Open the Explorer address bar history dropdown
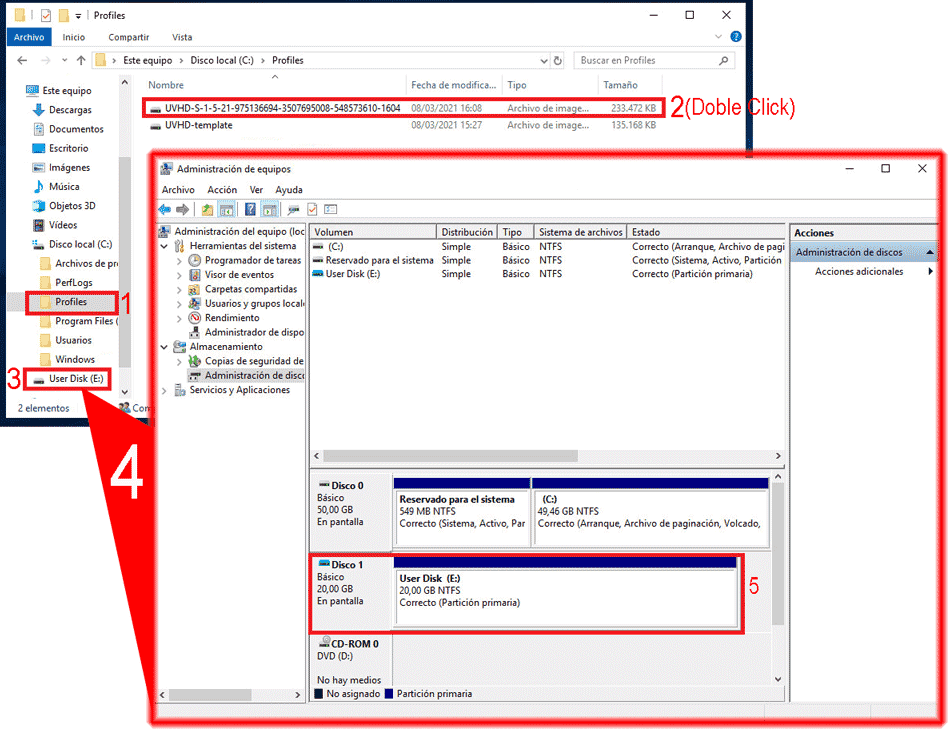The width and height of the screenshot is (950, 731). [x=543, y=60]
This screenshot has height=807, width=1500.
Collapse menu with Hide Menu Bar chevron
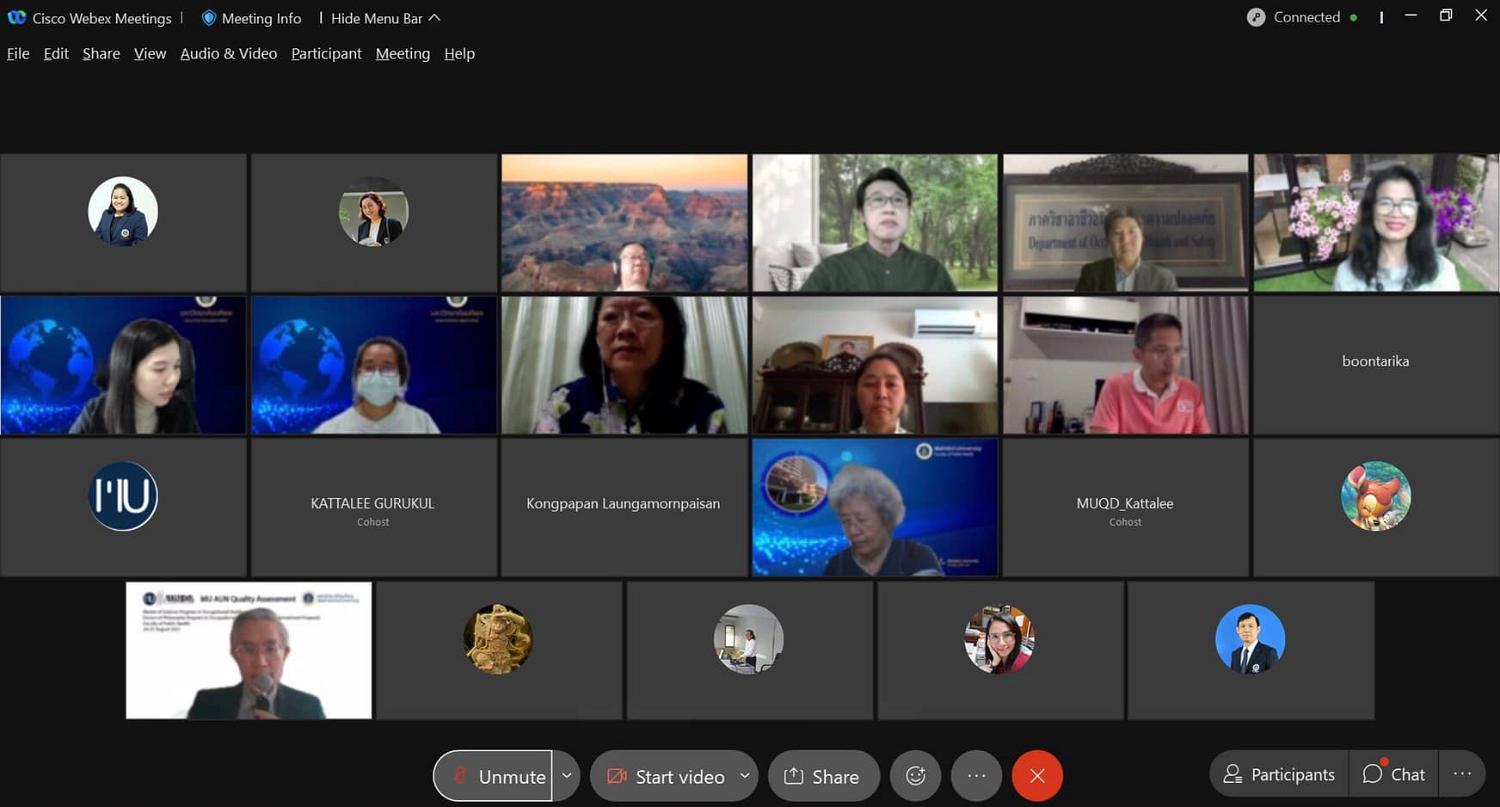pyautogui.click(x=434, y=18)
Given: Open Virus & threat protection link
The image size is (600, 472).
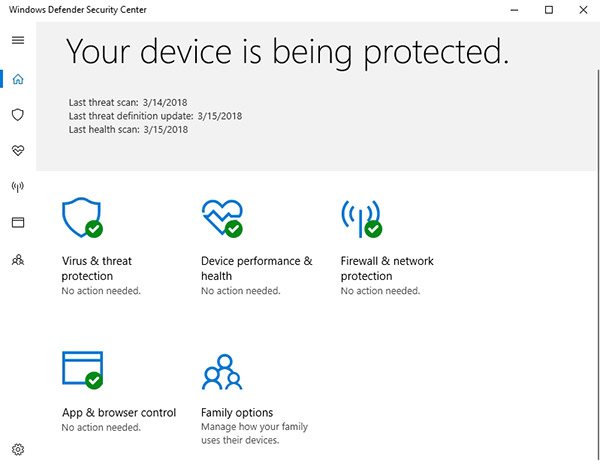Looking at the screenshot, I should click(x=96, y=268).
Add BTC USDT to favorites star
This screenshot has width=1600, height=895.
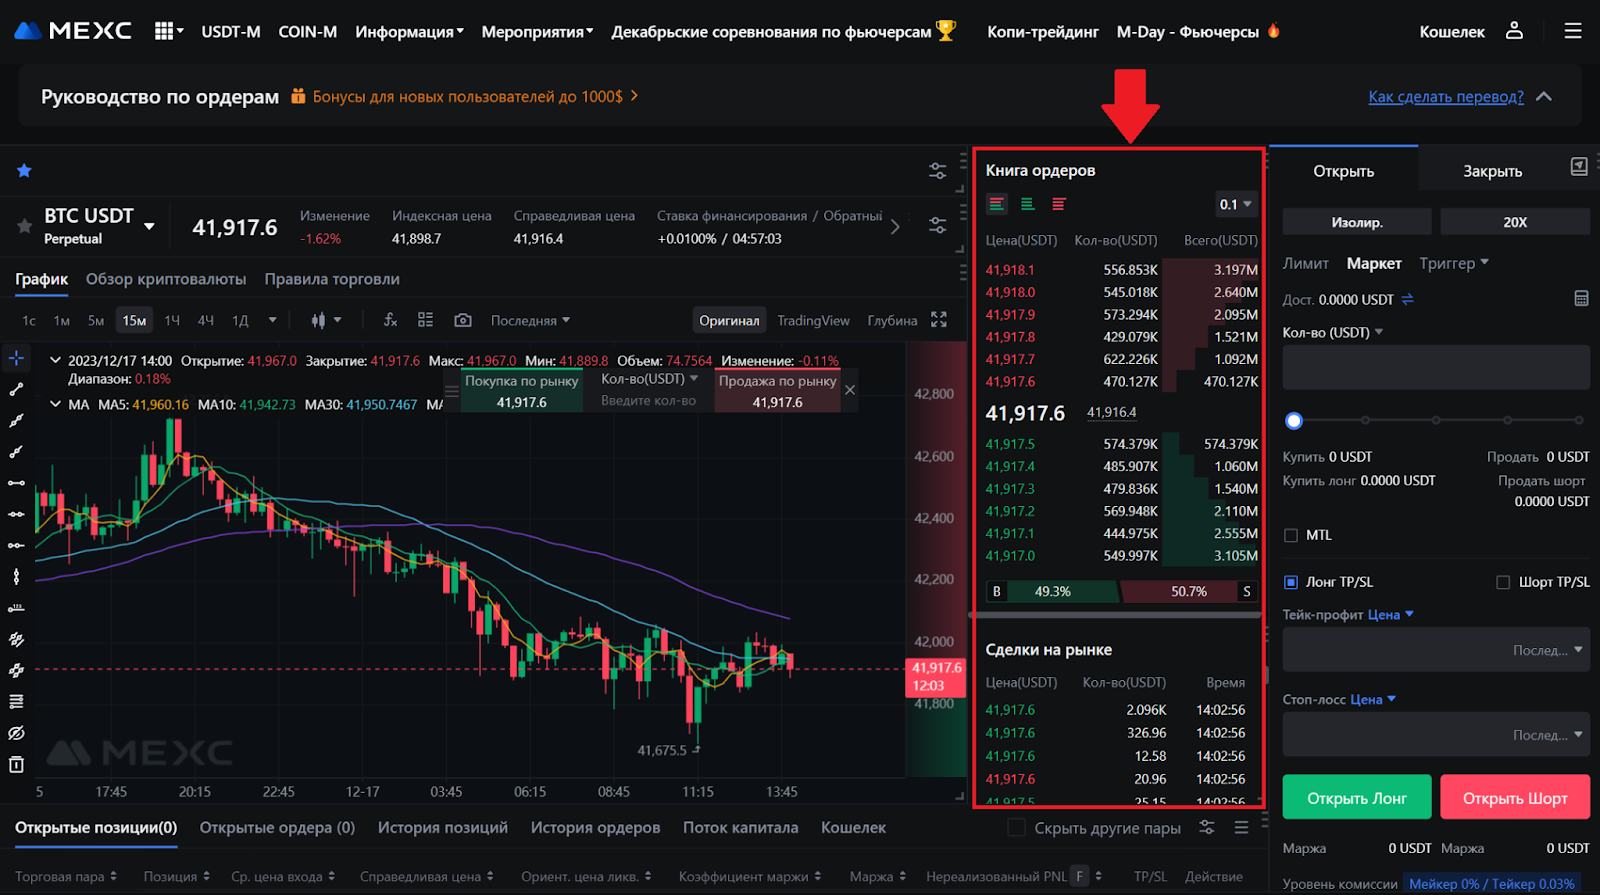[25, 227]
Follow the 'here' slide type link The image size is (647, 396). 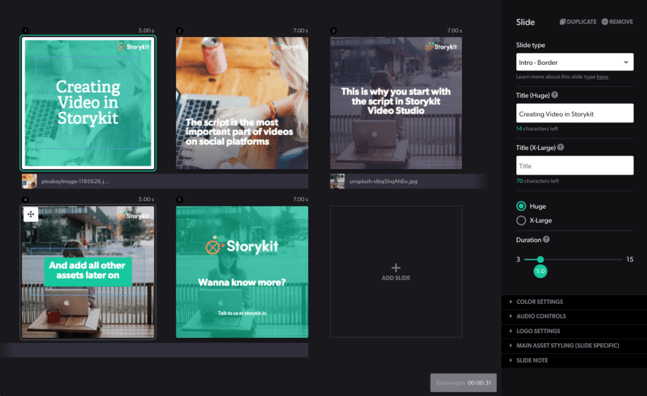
--------------------------------------------------
* About this exercise:
From the first line to the last, return the material above exactly, apart from the pictures.

* Exercise output:
Open the Explorer address bar history dropdown
The width and height of the screenshot is (950, 731). [x=543, y=60]
This screenshot has height=807, width=1500.
Collapse menu with Hide Menu Bar chevron
pyautogui.click(x=434, y=18)
Given: Open Virus & threat protection link
The image size is (600, 472).
Looking at the screenshot, I should click(x=96, y=268).
Add BTC USDT to favorites star
This screenshot has width=1600, height=895.
[25, 227]
Follow the 'here' slide type link The image size is (647, 396). 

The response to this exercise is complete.